Dans les bons jours, les garçons qui travaillent par équipes d'environ sept personnes constituent le 300 KES. (30 dollars US), qu'ils se répartissent entre eux et déposent le reste dans une banque.
Le projet a ouvert de nombreuses possibilités pour les garçons qui ont la priorité dans les contrats gouvernementaux de courte durée, comme les travaux de nettoyage dans les bidonvilles. D'autres ont reçu des prêts pour créer leur propre entreprise. D'autres encore ont reçu une recommandation qui les a aidés à décrocher des emplois dans les environs de Nairobi.
« Le lavage de voitures ne fait que leur ouvrir les yeux sur les nombreuses possibilités qu'ils ont là-bas. De nombreux membres inscrits au lave-auto, comme Rashid, participent maintenant à des projets mieux rémunérés », explique le frère James.
Rashid dit que sa façon de redonner au projet est d'atteindre les jeunes enfants des rues qui ont la possibilité de gagner de l'argent grâce à la station de lavage.
« Il m'incombe maintenant d'orienter d'autres garçons vers le projet, qui m'a vraiment aidé », dit Rashid, ajoutant : « Je vis dans les bidonvilles et je connais tous les enfants du quartier.
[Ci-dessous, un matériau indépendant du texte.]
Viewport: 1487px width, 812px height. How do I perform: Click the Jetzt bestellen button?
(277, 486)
Je sais que ceux qui connaissent vraiment le haut de la station de lavage survivent ».
Tous les membres enregistrés du groupe polyvalent de jeunes Kayaba ont mis leur vie passée derrière eux et vivent une vie digne, une situation que le Frère James trouve gratifiante.
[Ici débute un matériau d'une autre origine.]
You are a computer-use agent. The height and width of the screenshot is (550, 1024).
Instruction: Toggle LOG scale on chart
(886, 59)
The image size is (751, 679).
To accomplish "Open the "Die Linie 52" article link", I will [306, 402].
« Aucun d'entre eux ne vit dans la rue. Beaucoup d'entre eux sont mariés, certains ont des enfants et vivent maintenant une vie simple dans les bidonvilles. Pour moi, c'est un miracle », déclare le frère James, ajoutant qu'un des jeunes du projet de lavage de voitures s'est inscrit à l'université et poursuit des études sur l'environnement.
Lorsqu'on lui demande ce qui le fait avancer, le Frère Patricien, qui a été élevé dans une famille polygame, répond : « C'est la passion. J'aime profondément ce que je fais et, comme je l'ai dit, je me suis complètement immergé dans la vie de ces enfants des rues. Je ne crois pas qu'il faille changer le monde, mais je sais que je peux changer le monde d'une personne. Et je l'ai vu dans la vie transformée de ces anciens enfants des rues ».